I addressed this denial of free will/personal responsibility in “San Fransicko.” I noted that, after WWII, there was a debate over free will, and most decided that the “good soldier” a.k.a. “I was just following orders” defense was untenable.
I pointed out that denial of free will gives people permission to behave badly. SBF may be proof of that.
If free will is a myth, it’s a good one. It’s what leads people to obey laws. It’s what allows civilization to exist. The fact that free will is a myth, “socially constructed,” is no argument against it.
What all of that philosophical gymnastics gets you is the justification to do whatever you want. It opens the door to might-makes-right justifications. And it provides a clear path to the charitable-ends-justify-the-fraudulent means rationalizations SBF engaged in.
This scandal is spectacular proof that high intelligence is no substitute for shitty ethics, and may even undermine them. The smartest guys in the room are particularly well-equipped to justify bad, power-hungry nihilism.
BINGO
Some people have misinterpreted my thread as saying we should blame SBF’s mother for SBF’s apparent crimes. Definitely not. That’s her argument, not mine.
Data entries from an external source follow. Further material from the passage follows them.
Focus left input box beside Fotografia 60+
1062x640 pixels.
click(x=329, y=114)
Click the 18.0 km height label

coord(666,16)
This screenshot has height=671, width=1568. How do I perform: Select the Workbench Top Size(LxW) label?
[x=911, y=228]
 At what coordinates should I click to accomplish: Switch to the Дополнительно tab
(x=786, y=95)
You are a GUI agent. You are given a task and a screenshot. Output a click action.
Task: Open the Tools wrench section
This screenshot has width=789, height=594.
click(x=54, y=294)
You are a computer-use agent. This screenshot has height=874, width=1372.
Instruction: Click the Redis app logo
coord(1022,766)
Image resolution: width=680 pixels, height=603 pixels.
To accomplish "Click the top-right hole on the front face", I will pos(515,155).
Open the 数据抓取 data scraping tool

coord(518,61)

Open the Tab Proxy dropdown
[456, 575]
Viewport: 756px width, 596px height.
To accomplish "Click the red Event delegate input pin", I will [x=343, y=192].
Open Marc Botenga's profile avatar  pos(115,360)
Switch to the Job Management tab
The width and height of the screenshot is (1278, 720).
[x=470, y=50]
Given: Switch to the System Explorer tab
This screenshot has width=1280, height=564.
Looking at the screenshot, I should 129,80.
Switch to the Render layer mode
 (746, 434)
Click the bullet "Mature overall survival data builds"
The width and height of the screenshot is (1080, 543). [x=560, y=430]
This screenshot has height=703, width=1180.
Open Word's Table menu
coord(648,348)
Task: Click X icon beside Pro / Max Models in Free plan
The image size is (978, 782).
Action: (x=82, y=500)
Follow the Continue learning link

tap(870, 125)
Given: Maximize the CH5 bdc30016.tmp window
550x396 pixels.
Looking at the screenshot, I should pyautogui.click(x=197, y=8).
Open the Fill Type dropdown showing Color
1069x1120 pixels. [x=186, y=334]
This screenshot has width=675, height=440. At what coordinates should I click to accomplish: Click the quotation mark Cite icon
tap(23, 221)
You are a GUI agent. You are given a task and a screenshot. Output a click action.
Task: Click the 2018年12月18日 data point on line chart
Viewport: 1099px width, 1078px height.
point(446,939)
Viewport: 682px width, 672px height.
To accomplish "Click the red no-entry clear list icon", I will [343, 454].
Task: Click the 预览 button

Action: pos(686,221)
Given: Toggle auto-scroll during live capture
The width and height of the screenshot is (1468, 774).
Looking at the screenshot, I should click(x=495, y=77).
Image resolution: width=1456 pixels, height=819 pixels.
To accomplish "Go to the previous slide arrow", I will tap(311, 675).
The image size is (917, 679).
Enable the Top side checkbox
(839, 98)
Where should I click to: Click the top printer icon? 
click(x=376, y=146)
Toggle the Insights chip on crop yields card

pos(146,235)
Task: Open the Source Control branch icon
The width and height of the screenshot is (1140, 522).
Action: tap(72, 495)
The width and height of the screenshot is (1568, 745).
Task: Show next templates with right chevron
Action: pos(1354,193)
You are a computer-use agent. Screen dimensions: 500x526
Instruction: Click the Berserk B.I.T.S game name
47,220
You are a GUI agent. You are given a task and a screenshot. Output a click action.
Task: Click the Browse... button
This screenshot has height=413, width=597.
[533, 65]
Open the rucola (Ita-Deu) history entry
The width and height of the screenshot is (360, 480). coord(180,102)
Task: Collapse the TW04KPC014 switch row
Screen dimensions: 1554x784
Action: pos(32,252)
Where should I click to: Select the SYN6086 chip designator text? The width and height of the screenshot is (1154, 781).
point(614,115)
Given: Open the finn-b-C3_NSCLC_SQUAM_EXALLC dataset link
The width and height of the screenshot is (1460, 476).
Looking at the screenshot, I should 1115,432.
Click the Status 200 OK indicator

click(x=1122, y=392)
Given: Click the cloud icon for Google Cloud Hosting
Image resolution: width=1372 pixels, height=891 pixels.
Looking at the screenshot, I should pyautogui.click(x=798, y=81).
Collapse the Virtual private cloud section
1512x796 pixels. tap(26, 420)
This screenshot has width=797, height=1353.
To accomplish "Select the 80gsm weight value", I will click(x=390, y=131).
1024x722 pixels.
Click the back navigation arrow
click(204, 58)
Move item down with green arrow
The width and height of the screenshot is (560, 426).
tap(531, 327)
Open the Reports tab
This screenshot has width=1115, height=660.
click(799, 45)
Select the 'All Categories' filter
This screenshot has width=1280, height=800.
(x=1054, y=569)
I’m saying we should hold SBF, and nobody else, responsible.
As usual, the antidote can be found near the poison. Paul Bloom, in the same issue, makes the identical case I made, which is that free will motivates good behavior.
bostonreview.net/forum_response…
“If you take her argument seriously, nobody should blamed for anything—not the teenager, or the corrupt politician, or the cheating spouse, or anybody else. You also shouldn’t praise, admire, or respect anyone, as all of these attitudes presume some degree of choice.”
Amen
SBF deliberately hit his investors in the face while they were sleeping and now he is half-denying he did so deliberately.